Hey there, time traveller!
This article was published 7/3/2012 (1994 days ago), so information in it may no longer be current.
When you think about chant, what comes to mind? Likely a vision of Gregorian monks in ankle-length robes, walking through monastery hallways, deep in musical meditation. That's the common perception, but there is much more to chant than found in religiously-based music.
See for yourself this Saturday (8 p.m.) and Sunday (2 p.m.) when Camerata Nova presents Chant! an exploration of chant from around the world, including some composed right here in our city.
It was a stroke of collaborative genius that devised this innovative program and if you follow Camerata Nova, you know that this is true to form. This 14-voice a capella singing group is not afraid to take risks. Packed houses indicate that their audiences love to take up the challenge, so it's a win-win situation for all.
"We always had chant elements in our concerts," said Mel Braun, the conductor of both performances. "We thought: why not do a whole program of it?"
Many of the singers, as well as artistic director Andrew Balfour, conductors Braun and Ross Brownlee, and board chairwoman Sandi Mielitz selected the repertoire and it is literally all over the map. Listeners will be taken on a musical travelogue through Greece, Italy, Ukraine, Tibet, Persia, Norway, France and more.
"We are singing in seven different languages, we counted," said Braun, laughing.
Three new works will be debuted: Dies Eerie: Judgment Day Ride by Balfour, Pater Noster by Winnipeg composer Jim Hiscott, and Nafas (Breath) by Iranian-born Amir Amiri. A host of musicians will play various traditional and unusual instruments, including santur (72-string hammer dulcimer), electronic didgeridoo, marimba, and Taiko drums. There are even two Inuit throat singers, Melinda Tautu and Zeann Manernaluk, performing in Pérotin's Viderunt Omnes, which dates back to the 13th century.

============================================================

→ **Exercise instructions**
a. From the article on the Chant! concert, copy the passage starting with "This article was" and going on through "situation for all.".
b. Answer these questions from the article on the Chant! concert:
(i) How many voices make up Camerata Nova?
(ii) In how many different languages is the group singing?
(iii) Which Winnipeg composer wrote Pater Noster?

→ **Data shown**
============================================================

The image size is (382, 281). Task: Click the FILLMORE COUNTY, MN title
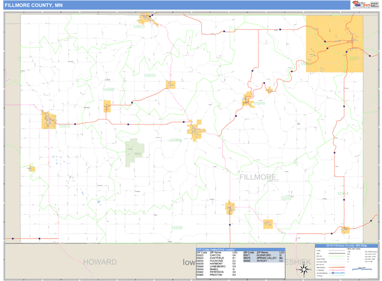(x=32, y=4)
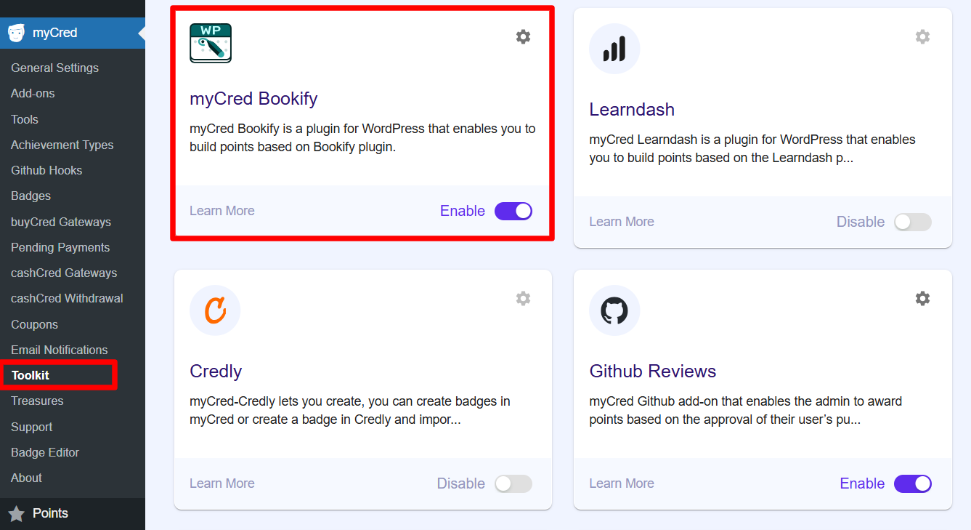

============================================================

→ **Expected results**
a.
This article was published 7/3/2012 (1994 days ago), so information in it may no longer be current.
When you think about chant, what comes to mind? Likely a vision of Gregorian monks in ankle-length robes, walking through monastery hallways, deep in musical meditation. That's the common perception, but there is much more to chant than found in religiously-based music.
See for yourself this Saturday (8 p.m.) and Sunday (2 p.m.) when Camerata Nova presents Chant! an exploration of chant from around the world, including some composed right here in our city.
It was a stroke of collaborative genius that devised this innovative program and if you follow Camerata Nova, you know that this is true to form. This 14-voice a capella singing group is not afraid to take risks. Packed houses indicate that their audiences love to take up the challenge, so it's a win-win situation for all.

b.
(i) 14 voices.
(ii) Seven languages.
(iii) Jim Hiscott.